Non-Optimal Codon Usage Shapes Cell Cycle Regulators: Codon Optimization Studies on CDK1 and NUF2

The expression and functions of genes are largely dependent on genome integrity and stability. Codon usage plays a significant role in maintaining stability and functions of genes. Perturbation in codon sequence can lead to functional and structural dysfunction of a gene. In our study, we performed the codon usage analyses of cell cycle-dependent genes. Various codon usage parameters were analyzed using nucleotide compositions like RSCU, ENC, and GC analyses. Codon usage analysis using nucleotide composition analysis showed that cell cycle dependent genes follow non-optimal codon usage. Genes preferred AT rich ending over GC rich ending, thereby suggesting preference for non-optimal codons. Neutrality and parity plot showed that the codon preference is a result of mutation selection pressure. To study the codon usage implications, we optimized the codons of cell cycle dependent genes (CDK1 and NUF2) to study their effects on cell cycle as well as on the apoptosis in vitro.
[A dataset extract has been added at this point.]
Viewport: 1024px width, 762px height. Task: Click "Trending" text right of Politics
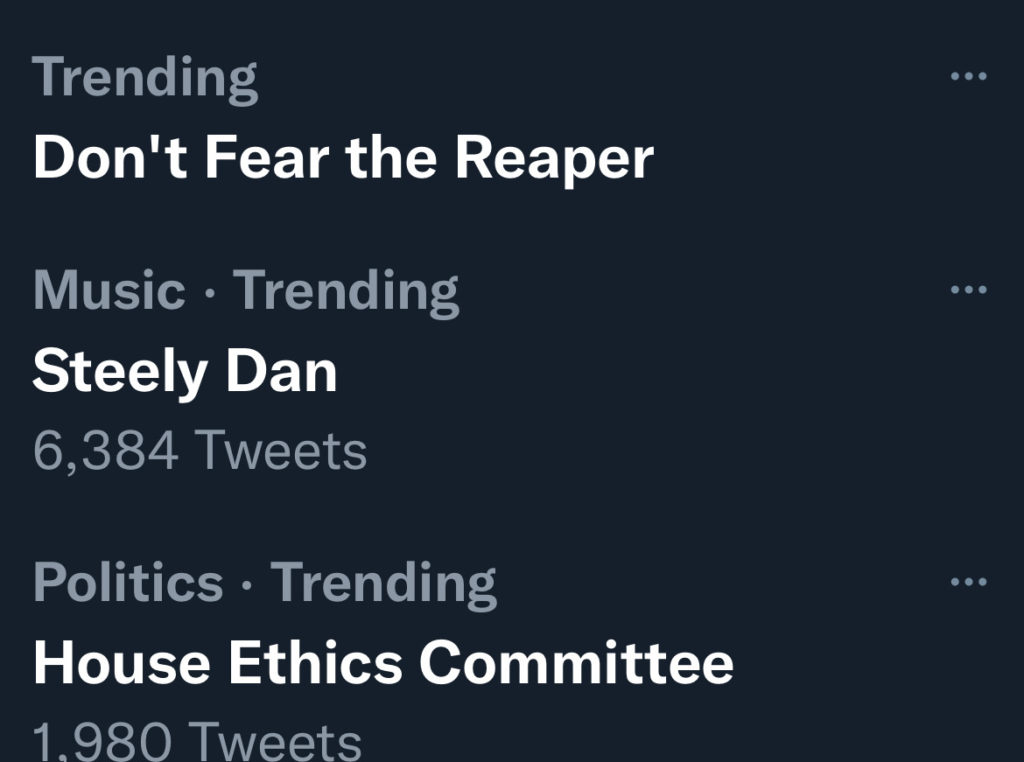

We observed that codon optimization alters the cell cycle length in cell cycle dependent genes. Codon changes further influence cell fate and survival, highlighting the impact of codon usage on cellular outcomes. Apart from affecting the functional aspects of the proteins, our studies revealed that codon usage preferences directly affect the stability of both mRNA and proteins. Specifically, genes and proteins with non-optimal codons exhibited reduced stability compared to their optimized counterparts, suggesting critical implications for cell cycle regulation and apoptosis.